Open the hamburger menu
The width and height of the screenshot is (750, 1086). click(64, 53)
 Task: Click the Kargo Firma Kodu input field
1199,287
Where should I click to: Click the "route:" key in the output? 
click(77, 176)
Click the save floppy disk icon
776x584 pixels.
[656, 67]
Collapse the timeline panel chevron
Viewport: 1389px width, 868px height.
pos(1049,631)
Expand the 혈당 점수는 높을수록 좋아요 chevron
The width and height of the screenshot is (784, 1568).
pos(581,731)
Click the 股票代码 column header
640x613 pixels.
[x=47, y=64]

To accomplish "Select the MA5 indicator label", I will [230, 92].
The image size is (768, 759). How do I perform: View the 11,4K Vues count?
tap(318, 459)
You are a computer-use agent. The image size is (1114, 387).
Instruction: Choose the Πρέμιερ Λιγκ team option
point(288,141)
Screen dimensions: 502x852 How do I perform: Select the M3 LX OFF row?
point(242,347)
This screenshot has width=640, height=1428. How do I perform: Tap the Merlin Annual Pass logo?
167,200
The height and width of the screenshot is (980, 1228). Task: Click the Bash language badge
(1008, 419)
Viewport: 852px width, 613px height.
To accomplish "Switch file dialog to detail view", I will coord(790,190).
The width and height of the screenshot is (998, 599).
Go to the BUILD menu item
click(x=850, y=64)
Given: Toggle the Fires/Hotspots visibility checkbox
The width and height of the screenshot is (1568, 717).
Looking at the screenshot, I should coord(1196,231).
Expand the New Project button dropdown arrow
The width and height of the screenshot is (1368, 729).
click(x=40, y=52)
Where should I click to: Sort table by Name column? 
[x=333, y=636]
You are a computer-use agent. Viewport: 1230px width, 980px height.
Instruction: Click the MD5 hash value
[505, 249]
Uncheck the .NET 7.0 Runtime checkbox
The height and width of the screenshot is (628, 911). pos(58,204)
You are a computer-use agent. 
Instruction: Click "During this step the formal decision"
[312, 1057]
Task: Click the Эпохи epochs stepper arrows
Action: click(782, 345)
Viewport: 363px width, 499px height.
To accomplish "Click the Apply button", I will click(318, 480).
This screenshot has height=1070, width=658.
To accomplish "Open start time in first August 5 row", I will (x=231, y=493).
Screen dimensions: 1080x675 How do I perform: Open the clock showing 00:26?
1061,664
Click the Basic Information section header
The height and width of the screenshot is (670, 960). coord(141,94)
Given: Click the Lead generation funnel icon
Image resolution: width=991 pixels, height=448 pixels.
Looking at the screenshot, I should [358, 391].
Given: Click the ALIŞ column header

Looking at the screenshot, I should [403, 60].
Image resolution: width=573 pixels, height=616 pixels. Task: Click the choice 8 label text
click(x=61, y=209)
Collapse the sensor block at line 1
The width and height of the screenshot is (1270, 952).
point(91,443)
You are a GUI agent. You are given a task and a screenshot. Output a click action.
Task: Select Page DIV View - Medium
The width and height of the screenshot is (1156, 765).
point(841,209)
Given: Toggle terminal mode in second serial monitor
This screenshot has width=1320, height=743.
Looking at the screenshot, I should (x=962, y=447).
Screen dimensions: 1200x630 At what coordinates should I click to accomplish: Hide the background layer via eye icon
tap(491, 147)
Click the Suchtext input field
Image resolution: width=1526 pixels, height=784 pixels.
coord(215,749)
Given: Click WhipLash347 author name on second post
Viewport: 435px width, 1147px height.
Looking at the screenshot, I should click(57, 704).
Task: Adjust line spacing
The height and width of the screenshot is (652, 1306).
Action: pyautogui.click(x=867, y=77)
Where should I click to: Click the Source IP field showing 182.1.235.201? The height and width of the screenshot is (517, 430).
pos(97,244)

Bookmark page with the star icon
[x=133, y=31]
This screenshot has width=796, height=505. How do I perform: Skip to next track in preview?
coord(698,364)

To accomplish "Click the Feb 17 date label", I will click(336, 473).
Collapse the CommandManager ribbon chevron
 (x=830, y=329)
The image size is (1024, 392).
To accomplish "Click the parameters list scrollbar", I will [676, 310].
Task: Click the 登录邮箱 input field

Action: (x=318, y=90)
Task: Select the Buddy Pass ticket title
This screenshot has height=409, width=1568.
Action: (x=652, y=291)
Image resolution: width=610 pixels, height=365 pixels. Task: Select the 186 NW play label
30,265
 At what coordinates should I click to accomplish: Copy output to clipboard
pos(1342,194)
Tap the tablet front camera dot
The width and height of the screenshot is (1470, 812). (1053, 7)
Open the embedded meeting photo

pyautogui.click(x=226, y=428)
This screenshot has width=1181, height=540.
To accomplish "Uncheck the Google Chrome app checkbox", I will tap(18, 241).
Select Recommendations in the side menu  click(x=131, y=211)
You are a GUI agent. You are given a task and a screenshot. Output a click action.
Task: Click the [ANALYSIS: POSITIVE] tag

**WHAT IS BEING ASKED**
Show every line of the listing that includes the word "Toggle".

**WRITTEN ANSWER**
Given: Toggle the Fires/Hotspots visibility checkbox
Given: Toggle terminal mode in second serial monitor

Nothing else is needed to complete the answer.